_GIVEN DATA_

★ ★ ★

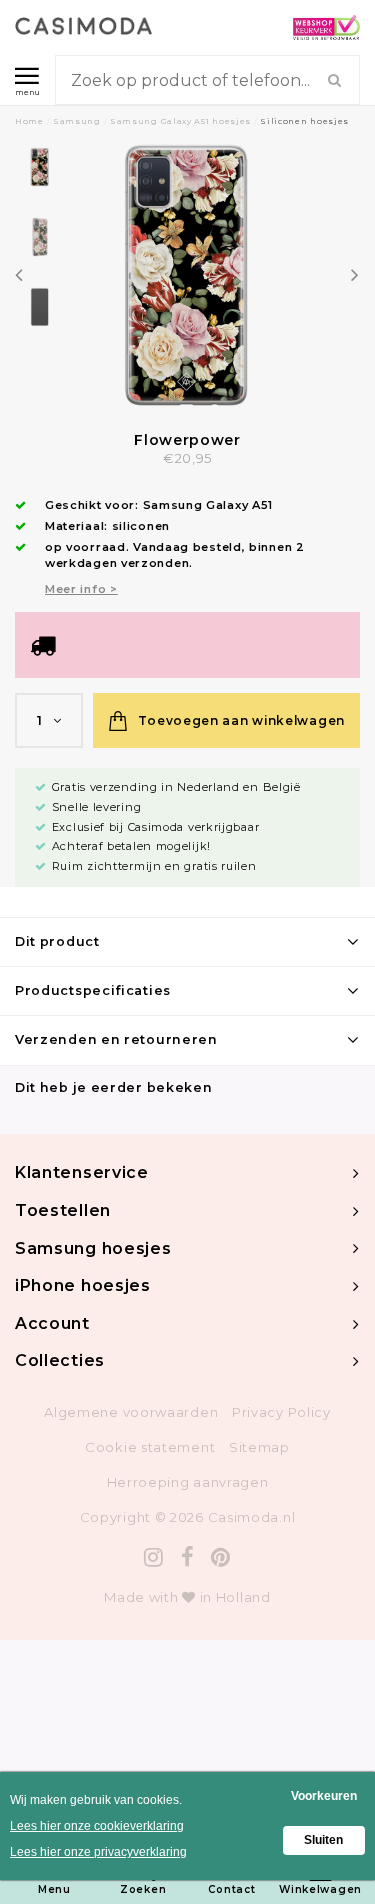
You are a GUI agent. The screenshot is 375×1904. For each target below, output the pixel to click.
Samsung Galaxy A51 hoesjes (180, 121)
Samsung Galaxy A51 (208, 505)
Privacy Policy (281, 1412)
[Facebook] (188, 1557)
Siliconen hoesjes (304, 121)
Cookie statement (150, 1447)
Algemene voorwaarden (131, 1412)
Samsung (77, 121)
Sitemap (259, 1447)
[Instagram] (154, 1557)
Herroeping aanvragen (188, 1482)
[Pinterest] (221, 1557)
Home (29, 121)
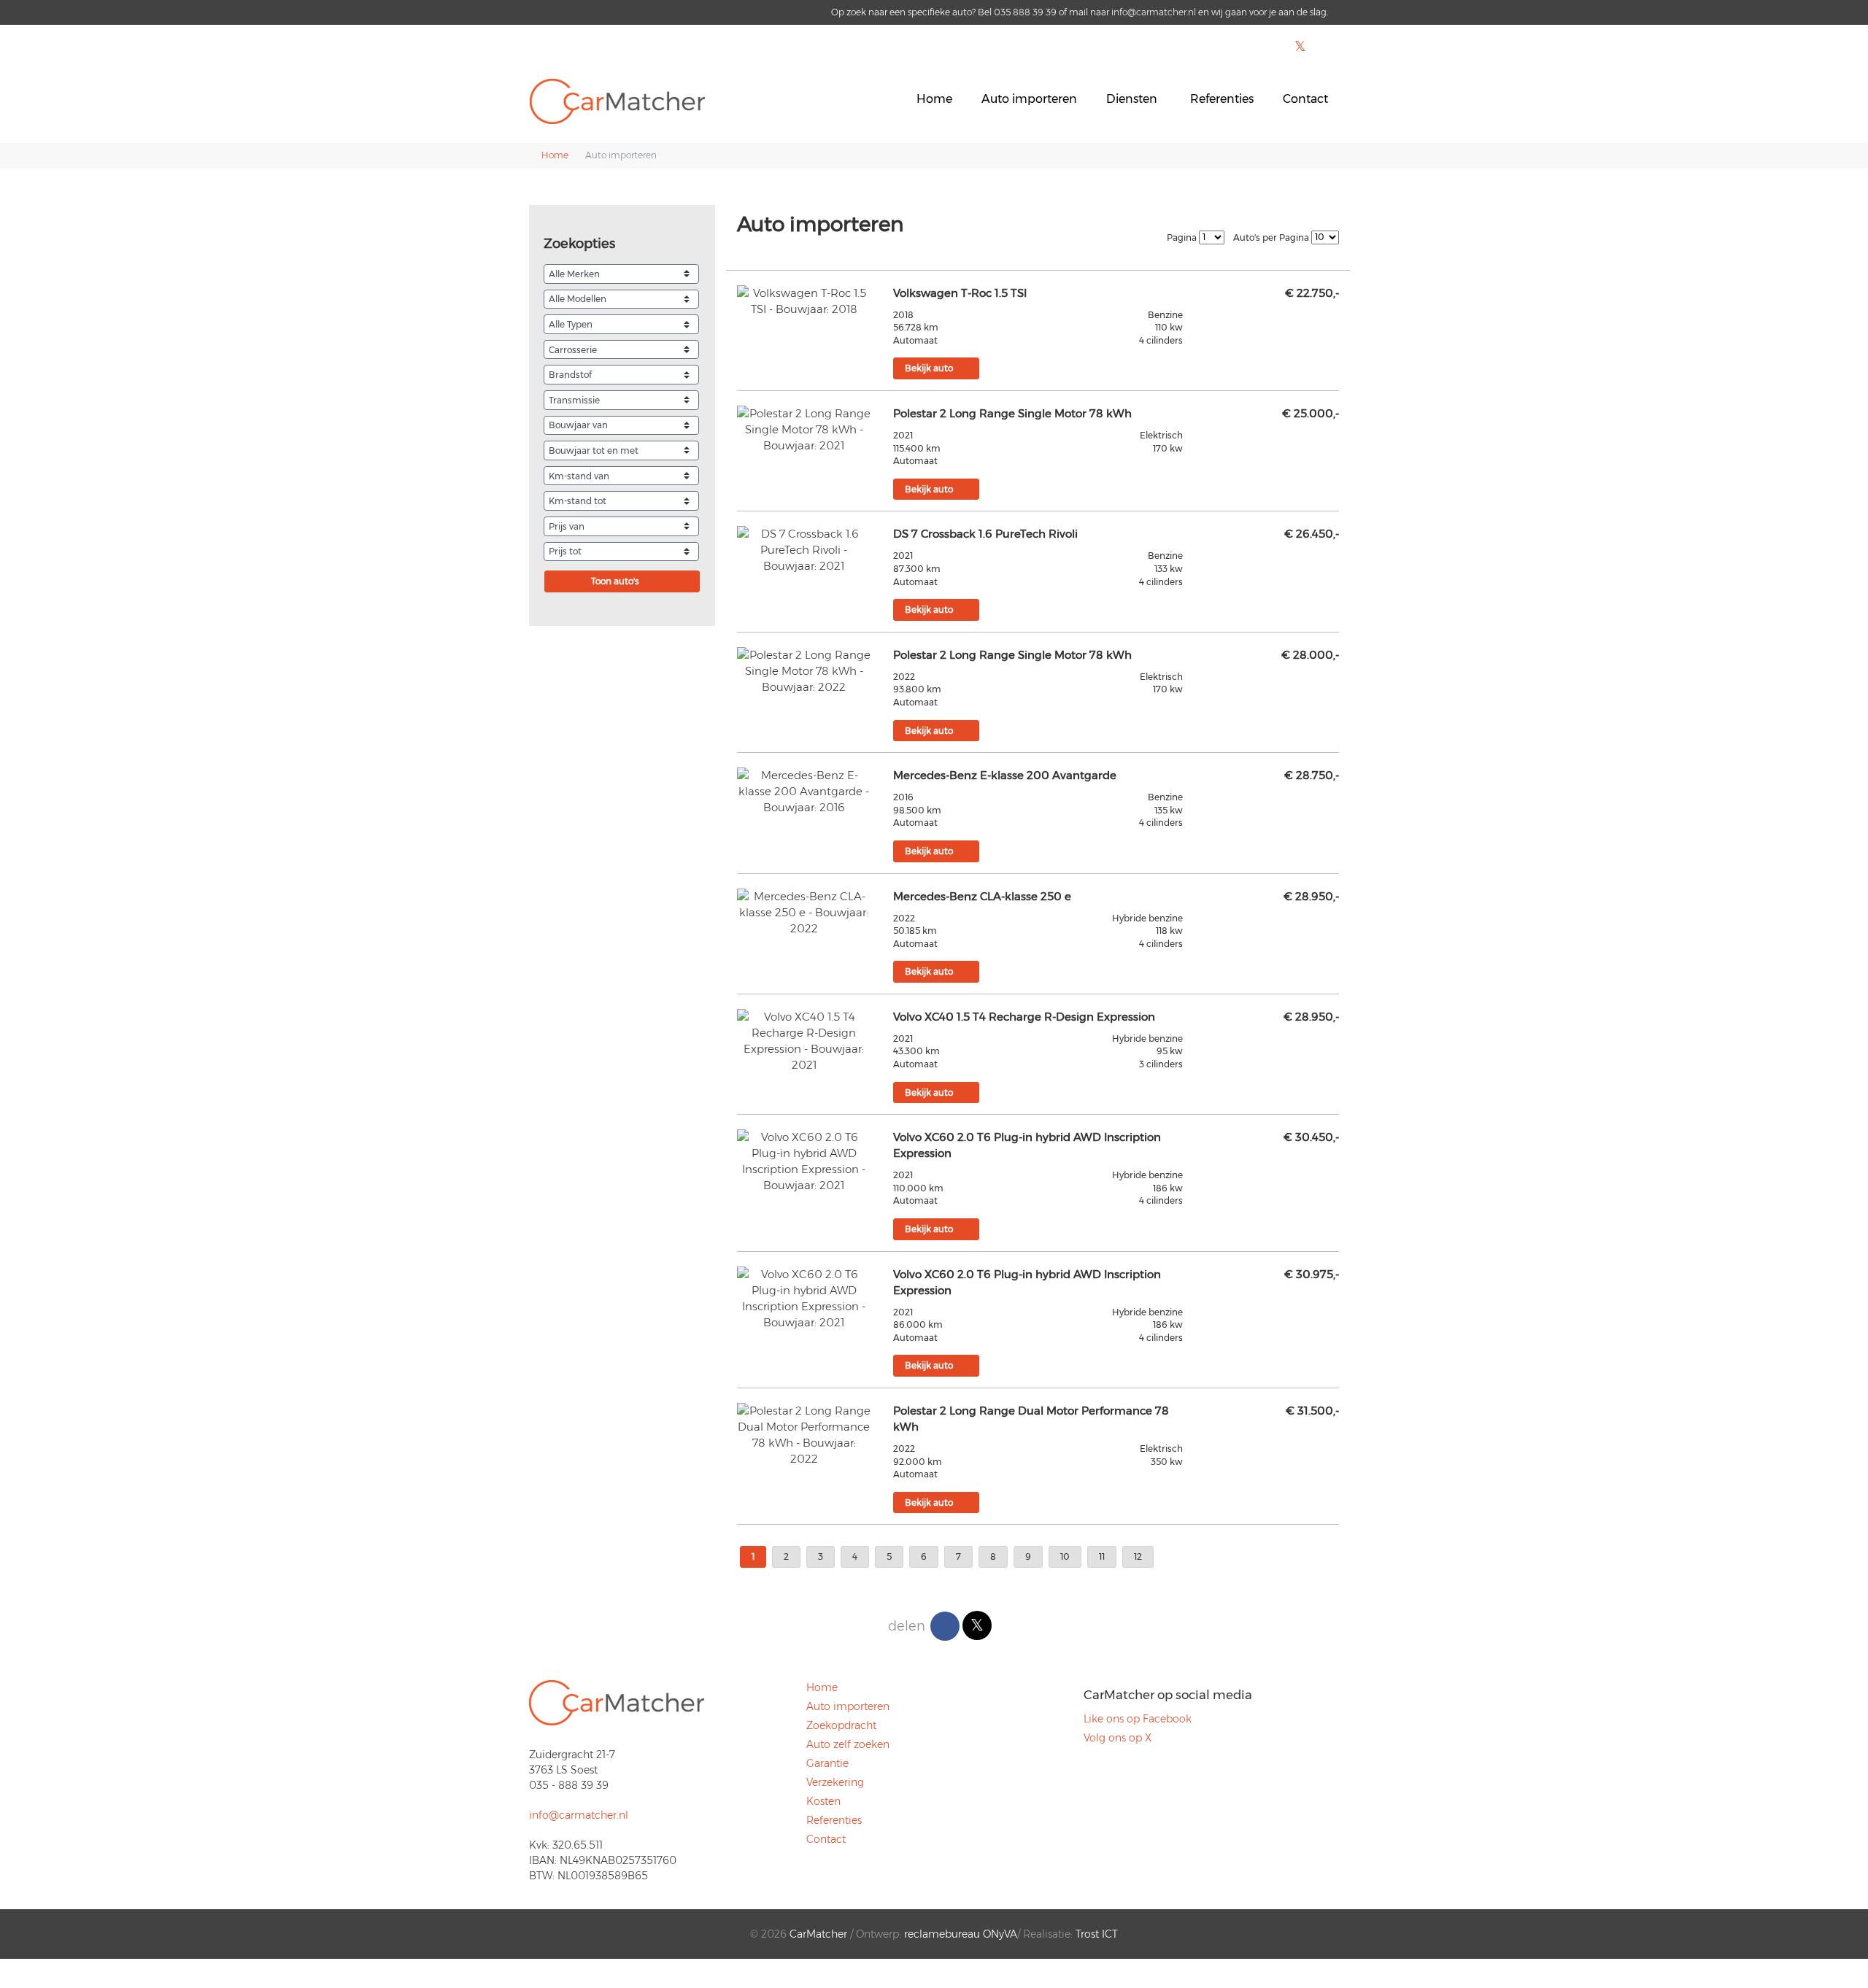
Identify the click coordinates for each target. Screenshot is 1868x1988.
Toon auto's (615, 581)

★ ★ ★

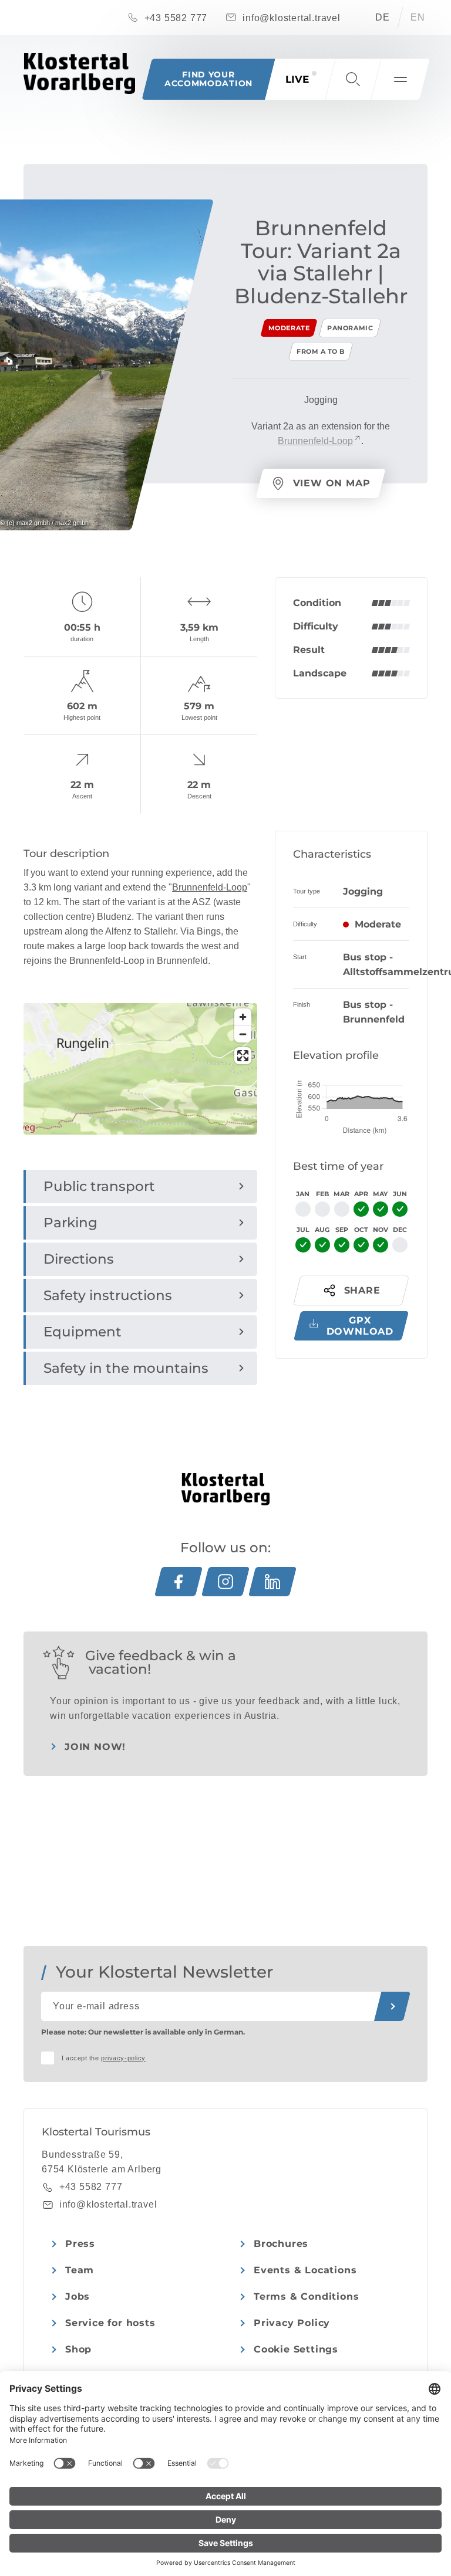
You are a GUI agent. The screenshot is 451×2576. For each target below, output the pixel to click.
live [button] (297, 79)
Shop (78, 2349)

★ ★ ★

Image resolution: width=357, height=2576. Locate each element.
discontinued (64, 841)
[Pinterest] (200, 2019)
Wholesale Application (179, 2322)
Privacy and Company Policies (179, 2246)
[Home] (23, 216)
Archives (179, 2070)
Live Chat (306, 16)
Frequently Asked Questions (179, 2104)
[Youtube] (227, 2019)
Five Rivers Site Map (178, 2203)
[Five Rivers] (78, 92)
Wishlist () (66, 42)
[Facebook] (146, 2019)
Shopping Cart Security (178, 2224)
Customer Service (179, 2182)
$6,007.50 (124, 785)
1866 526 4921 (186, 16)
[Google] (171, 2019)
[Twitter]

★ ★ ★

_ACTION ITEM_
Copy all lines of the preceding data that hold the word "hoesjes".

_THE ANSWER_
Samsung Galaxy A51 hoesjes (180, 121)
Siliconen hoesjes (304, 121)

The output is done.